Assigned task ▸
In the response, the entries must appear exactly as supplied.

Saved entries:
════════════════

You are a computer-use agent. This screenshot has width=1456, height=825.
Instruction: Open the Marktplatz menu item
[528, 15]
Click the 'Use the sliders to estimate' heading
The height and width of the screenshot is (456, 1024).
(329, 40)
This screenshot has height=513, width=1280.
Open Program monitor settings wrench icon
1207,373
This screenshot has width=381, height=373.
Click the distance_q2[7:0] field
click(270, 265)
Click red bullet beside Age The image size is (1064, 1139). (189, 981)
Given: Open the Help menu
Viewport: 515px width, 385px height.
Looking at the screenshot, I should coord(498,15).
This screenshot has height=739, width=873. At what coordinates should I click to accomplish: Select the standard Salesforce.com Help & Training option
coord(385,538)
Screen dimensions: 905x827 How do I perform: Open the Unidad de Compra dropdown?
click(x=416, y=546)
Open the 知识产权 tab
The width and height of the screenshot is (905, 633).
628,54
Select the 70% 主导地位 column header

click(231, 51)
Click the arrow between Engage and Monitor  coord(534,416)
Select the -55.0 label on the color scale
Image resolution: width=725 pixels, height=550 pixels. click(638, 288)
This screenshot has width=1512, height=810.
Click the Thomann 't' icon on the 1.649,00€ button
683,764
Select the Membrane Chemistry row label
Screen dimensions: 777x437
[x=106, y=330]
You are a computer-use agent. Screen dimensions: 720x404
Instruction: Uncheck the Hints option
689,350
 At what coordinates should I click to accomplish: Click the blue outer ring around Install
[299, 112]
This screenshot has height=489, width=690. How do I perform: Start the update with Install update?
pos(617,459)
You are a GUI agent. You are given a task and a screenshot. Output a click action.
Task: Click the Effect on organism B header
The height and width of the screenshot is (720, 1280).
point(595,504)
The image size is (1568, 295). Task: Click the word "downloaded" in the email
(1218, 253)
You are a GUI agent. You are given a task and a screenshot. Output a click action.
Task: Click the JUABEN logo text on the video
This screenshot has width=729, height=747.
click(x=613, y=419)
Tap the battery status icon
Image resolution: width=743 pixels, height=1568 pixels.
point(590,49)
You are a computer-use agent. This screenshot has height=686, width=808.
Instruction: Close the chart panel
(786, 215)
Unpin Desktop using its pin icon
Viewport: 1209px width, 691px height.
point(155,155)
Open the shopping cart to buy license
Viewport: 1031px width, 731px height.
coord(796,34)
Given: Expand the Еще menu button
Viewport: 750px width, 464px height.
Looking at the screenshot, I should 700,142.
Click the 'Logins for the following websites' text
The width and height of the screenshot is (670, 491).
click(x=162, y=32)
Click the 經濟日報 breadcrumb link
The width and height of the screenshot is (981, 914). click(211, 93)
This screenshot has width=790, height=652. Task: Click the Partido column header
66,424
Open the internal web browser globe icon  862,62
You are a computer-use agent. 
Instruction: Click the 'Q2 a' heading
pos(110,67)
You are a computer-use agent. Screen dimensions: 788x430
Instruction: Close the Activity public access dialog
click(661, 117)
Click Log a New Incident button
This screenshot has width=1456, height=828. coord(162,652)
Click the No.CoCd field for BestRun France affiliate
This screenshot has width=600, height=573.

════════════════

Response to this task ▸
You are a computer-use agent. This screenshot has width=1456, height=825.
Instruction: Open the Marktplatz menu item
[528, 15]
Click the 'Use the sliders to estimate' heading
The height and width of the screenshot is (456, 1024).
(329, 40)
This screenshot has height=513, width=1280.
Open Program monitor settings wrench icon
1207,373
This screenshot has width=381, height=373.
Click the distance_q2[7:0] field
click(270, 265)
Click red bullet beside Age The image size is (1064, 1139). (189, 981)
Given: Open the Help menu
Viewport: 515px width, 385px height.
Looking at the screenshot, I should coord(498,15).
This screenshot has height=739, width=873. At what coordinates should I click to accomplish: Select the standard Salesforce.com Help & Training option
coord(385,538)
Screen dimensions: 905x827 How do I perform: Open the Unidad de Compra dropdown?
click(x=416, y=546)
Open the 知识产权 tab
The width and height of the screenshot is (905, 633).
628,54
Select the 70% 主导地位 column header

click(231, 51)
Click the arrow between Engage and Monitor  coord(534,416)
Select the -55.0 label on the color scale
Image resolution: width=725 pixels, height=550 pixels. click(638, 288)
This screenshot has width=1512, height=810.
Click the Thomann 't' icon on the 1.649,00€ button
683,764
Select the Membrane Chemistry row label
Screen dimensions: 777x437
[x=106, y=330]
You are a computer-use agent. Screen dimensions: 720x404
Instruction: Uncheck the Hints option
689,350
 At what coordinates should I click to accomplish: Click the blue outer ring around Install
[299, 112]
This screenshot has height=489, width=690. How do I perform: Start the update with Install update?
pos(617,459)
You are a GUI agent. You are given a task and a screenshot. Output a click action.
Task: Click the Effect on organism B header
The height and width of the screenshot is (720, 1280).
point(595,504)
The image size is (1568, 295). Task: Click the word "downloaded" in the email
(1218, 253)
You are a GUI agent. You are given a task and a screenshot. Output a click action.
Task: Click the JUABEN logo text on the video
This screenshot has width=729, height=747.
click(x=613, y=419)
Tap the battery status icon
Image resolution: width=743 pixels, height=1568 pixels.
point(590,49)
You are a computer-use agent. This screenshot has height=686, width=808.
Instruction: Close the chart panel
(786, 215)
Unpin Desktop using its pin icon
Viewport: 1209px width, 691px height.
point(155,155)
Open the shopping cart to buy license
Viewport: 1031px width, 731px height.
coord(796,34)
Given: Expand the Еще menu button
Viewport: 750px width, 464px height.
Looking at the screenshot, I should 700,142.
Click the 'Logins for the following websites' text
The width and height of the screenshot is (670, 491).
click(x=162, y=32)
Click the 經濟日報 breadcrumb link
The width and height of the screenshot is (981, 914). click(211, 93)
This screenshot has width=790, height=652. Task: Click the Partido column header
66,424
Open the internal web browser globe icon  862,62
You are a computer-use agent. 
Instruction: Click the 'Q2 a' heading
pos(110,67)
You are a computer-use agent. Screen dimensions: 788x430
Instruction: Close the Activity public access dialog
click(661, 117)
Click Log a New Incident button
This screenshot has width=1456, height=828. coord(162,652)
Click the No.CoCd field for BestRun France affiliate
This screenshot has width=600, height=573.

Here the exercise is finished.